Digitale Bildung darf nicht Glückssache sein

23.06.15

Am Montag, den 15. Juni fanden zeitgleich zwei Fachveranstaltungen zur Digitalisierung der Bildung statt – einmal „Bildung 2.0 – Digitale Bildung neu denken“ der CDU/CSU-Fraktion im Bundestag sowie „Bildung in einer digitalisierten Welt“ der SPD-Bundestagsfraktion. Hier im Blog des Hochschulforums veröffentlichen wir zwei Resümees der Veranstaltungen. Im ersten Artikel beschrieben die beiden Lehrer und Blogger Bob Blume und André Spang die SPD-Veranstaltung. Nun folgt die Nachlese zur CDU/CSU-Veranstaltung von MdB Nadine Schön.

In den meisten deutschen Klassenzimmern wird noch mit Stift, Papier und Tafel gelernt –  nach einem klassischen Curriculum. Dabei gibt es bereits vielversprechende Konzepte und Angebote auf dem Bildungsmarkt, mit dem der klassische Schul- oder Universitätsalltag an das digitale Zeitalter angepasst werden könnte. Am 15. Juni 2015 wurde auf dem Kongress der CDU/CSU-Bundestagsfraktion „Bildung 2.0 – Digitale Bildung neu denken“ über die Chancen digitaler Lehrmedien und über moderne Bildungsansätze diskutiert. Zugleich wurde eine Vielfalt an Praxisbeispielen gezeigt – von Medienkompetenzschulung über Coding bis zur Vernetzung von Schulen.

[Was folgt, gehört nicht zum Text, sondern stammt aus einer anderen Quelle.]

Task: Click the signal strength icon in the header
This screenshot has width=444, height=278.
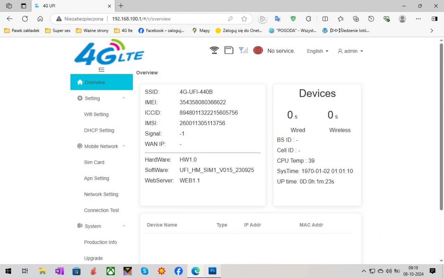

In Zeiten einer digitalisierten Welt sollte der Schulunterricht sich nicht nur an der Kreidetafel abspielen. Die meisten Kinder sind neugierig auf digitale Medien und sollten auch schon früh die Gelegenheit bekommen, sich damit vertraut zu machen. Der multimediale Klassenraum mit digitaler Tafel, Tablets und einer Lehrkraft, welche die Klasse im kompetenten Umgang mit den Medien schult und selbst von einer abwechslungsreichen Unterrichtsgestaltung profitiert, darf im Jahr 2015 keine Vision mehr sein. 

Das Klassenzimmer der Zukunft ist – was die technische Seite betrifft – längst entwickelt. Lehrbuchverlage bieten digitale Lehrmedien an und zahlreiche Initiativen wie Code your life, Digitale Helden oder Schule plus zeigen, wie der verantwortungsvolle und kompetente Umgang mit digitalen Medien in Schulen gestaltet werden kann. Und dennoch: Das deutsche Bildungssystem hinkt im internationalen Vergleich hinterher, wie die ICIL-Studie (International Computer and Information Literacy Study) zeigt. Während in Großbritannien oder Südkorea das digitale Klassenzimmer längst gelebter Alltag ist, wägen wir in Deutschland noch darüber ab, wie sinnvoll es sei, Digitales im Unterricht einzusetzen. Wenn wir es nicht endlich flächendeckend ausprobieren, so verpassen wir den Anschluss. 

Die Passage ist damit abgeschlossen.